OBJECTIVES This study sought to determine the relationship between vascular disease in different arterial territories and advanced age. BACKGROUND Vascular disease in the peripheral circulation is associated with significant morbidity and mortality. There is little data to assess the prevalence of different phenotypes of vascular disease in the very elderly. METHODS Over 3.6 million self-referred participants from 2003 to 2008 who completed a medical and lifestyle questionnaire in the United States were evaluated by screening ankle brachial indices <0.9 for peripheral artery disease (PAD), and ultrasound imaging for carotid artery stenosis (CAS) >50% and abdominal aortic aneurysm (AAA) >3 cm. Participants were stratified by decade of life. Multivariate logistic regression analysis was used to estimate odds of disease in different age categories.

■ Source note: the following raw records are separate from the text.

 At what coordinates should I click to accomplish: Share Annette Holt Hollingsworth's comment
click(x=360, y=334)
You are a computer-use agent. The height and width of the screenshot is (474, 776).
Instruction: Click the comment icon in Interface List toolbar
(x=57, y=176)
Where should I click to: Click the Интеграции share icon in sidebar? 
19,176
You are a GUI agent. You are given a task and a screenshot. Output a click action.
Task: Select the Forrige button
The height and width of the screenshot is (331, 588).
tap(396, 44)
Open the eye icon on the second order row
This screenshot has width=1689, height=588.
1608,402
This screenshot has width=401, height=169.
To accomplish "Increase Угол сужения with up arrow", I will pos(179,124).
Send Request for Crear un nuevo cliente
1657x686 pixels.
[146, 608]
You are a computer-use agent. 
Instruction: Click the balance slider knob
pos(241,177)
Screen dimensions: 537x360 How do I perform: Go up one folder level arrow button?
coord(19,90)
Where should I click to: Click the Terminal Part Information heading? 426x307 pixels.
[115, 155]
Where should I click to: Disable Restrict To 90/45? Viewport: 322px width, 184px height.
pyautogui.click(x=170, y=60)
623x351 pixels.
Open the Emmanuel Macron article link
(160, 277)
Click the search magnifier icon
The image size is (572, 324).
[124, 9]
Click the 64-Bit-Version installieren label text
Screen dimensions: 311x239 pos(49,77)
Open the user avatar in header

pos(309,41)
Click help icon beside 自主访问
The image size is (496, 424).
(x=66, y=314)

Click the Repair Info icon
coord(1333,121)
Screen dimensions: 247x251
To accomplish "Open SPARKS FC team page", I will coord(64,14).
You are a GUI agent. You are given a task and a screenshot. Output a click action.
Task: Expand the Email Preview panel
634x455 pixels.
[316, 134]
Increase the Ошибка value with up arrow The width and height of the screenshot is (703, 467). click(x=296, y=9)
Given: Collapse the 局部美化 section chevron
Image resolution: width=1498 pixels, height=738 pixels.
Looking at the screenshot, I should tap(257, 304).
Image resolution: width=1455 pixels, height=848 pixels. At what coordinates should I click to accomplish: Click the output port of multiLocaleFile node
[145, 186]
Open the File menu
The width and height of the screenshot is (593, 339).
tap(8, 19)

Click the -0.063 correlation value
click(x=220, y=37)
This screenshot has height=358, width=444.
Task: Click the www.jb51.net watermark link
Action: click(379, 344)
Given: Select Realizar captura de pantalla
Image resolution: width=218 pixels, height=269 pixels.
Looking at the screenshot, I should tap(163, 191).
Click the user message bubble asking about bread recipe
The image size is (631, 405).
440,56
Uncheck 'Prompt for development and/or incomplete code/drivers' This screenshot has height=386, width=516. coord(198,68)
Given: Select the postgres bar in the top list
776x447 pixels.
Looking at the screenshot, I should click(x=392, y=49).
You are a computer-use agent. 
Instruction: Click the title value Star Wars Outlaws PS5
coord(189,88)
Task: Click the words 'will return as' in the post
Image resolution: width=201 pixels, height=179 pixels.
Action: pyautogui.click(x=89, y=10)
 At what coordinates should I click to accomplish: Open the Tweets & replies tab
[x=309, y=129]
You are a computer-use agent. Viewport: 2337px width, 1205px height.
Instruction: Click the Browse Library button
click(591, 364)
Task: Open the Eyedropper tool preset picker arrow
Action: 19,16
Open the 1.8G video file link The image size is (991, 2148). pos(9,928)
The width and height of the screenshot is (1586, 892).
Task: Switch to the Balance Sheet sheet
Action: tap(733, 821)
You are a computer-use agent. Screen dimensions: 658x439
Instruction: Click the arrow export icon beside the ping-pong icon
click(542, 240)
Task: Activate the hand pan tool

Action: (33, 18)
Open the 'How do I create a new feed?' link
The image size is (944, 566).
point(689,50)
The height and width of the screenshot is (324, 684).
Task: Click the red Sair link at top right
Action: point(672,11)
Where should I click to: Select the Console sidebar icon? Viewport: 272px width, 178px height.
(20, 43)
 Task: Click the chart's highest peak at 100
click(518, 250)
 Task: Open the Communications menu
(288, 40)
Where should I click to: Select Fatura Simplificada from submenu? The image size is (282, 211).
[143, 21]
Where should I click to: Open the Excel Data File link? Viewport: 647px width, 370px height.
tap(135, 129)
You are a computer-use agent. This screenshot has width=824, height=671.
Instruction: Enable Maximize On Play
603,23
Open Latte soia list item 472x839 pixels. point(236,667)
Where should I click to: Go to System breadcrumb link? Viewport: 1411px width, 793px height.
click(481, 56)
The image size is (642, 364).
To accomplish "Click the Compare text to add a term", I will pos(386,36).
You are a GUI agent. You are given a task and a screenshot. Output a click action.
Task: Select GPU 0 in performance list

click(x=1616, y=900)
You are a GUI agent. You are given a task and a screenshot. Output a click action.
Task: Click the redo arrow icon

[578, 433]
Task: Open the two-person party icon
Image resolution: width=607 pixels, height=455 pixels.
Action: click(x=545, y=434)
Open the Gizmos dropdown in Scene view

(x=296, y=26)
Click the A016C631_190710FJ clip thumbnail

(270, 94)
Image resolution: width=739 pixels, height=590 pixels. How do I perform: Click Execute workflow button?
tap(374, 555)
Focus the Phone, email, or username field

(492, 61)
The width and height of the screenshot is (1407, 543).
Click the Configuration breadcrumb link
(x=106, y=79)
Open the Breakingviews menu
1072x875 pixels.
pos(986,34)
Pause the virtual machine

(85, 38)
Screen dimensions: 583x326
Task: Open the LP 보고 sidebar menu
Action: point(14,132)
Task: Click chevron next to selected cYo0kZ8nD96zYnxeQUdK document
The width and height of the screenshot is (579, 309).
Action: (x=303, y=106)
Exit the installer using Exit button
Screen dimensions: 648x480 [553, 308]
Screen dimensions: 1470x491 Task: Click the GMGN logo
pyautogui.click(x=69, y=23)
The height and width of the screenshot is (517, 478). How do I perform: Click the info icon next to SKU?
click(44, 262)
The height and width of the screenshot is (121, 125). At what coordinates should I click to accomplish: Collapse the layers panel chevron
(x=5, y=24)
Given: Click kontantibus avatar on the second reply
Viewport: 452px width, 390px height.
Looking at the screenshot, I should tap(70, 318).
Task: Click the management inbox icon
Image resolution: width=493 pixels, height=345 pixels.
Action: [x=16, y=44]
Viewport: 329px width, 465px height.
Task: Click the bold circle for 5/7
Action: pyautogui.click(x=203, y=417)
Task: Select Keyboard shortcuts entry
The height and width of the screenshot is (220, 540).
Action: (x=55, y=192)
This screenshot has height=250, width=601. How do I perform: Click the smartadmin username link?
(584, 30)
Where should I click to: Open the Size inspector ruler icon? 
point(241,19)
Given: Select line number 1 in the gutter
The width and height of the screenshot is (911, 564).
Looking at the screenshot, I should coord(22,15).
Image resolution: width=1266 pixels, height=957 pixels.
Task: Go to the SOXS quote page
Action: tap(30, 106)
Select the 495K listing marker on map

RESULTS Overall, the prevalence of PAD, CAS, and AAA, was 3.7%, 3.9%, and 0.9%, respectively. Prevalence of any vascular disease increased with age (40 to 50 years: 2%, 51 to 60 years: 3.5%, 61 to 70 years: 7.1%, 71 to 80 years: 13.0%, 81 to 90 years: 22.3%, 91 to 100 years: 32.5%; p < 0.0001). Prevalence of disease in each vascular territory increased with age. After adjustment for sex, race/ethnicity, body mass index, family history of cardiovascular disease, smoking, diabetes, hypertension, hypercholesterolemia, and exercise, the odds of PAD (odds ratio [OR]: 2.14; 95% confidence interval [CI]: 2.12 to 2.15), CAS (OR: 1.80; 95% CI: 1.79 to 1.81), and AAA (OR: 2.33; 95% CI: 2.30 to 2.36) increased with every decade of life. CONCLUSIONS There is a dramatic increase in the prevalence of PAD, CAS, and AAA with advanced age. More than 20% and 30% of octogenarians and nonagenarians, respectively, have vascular disease in at least 1 arterial territory.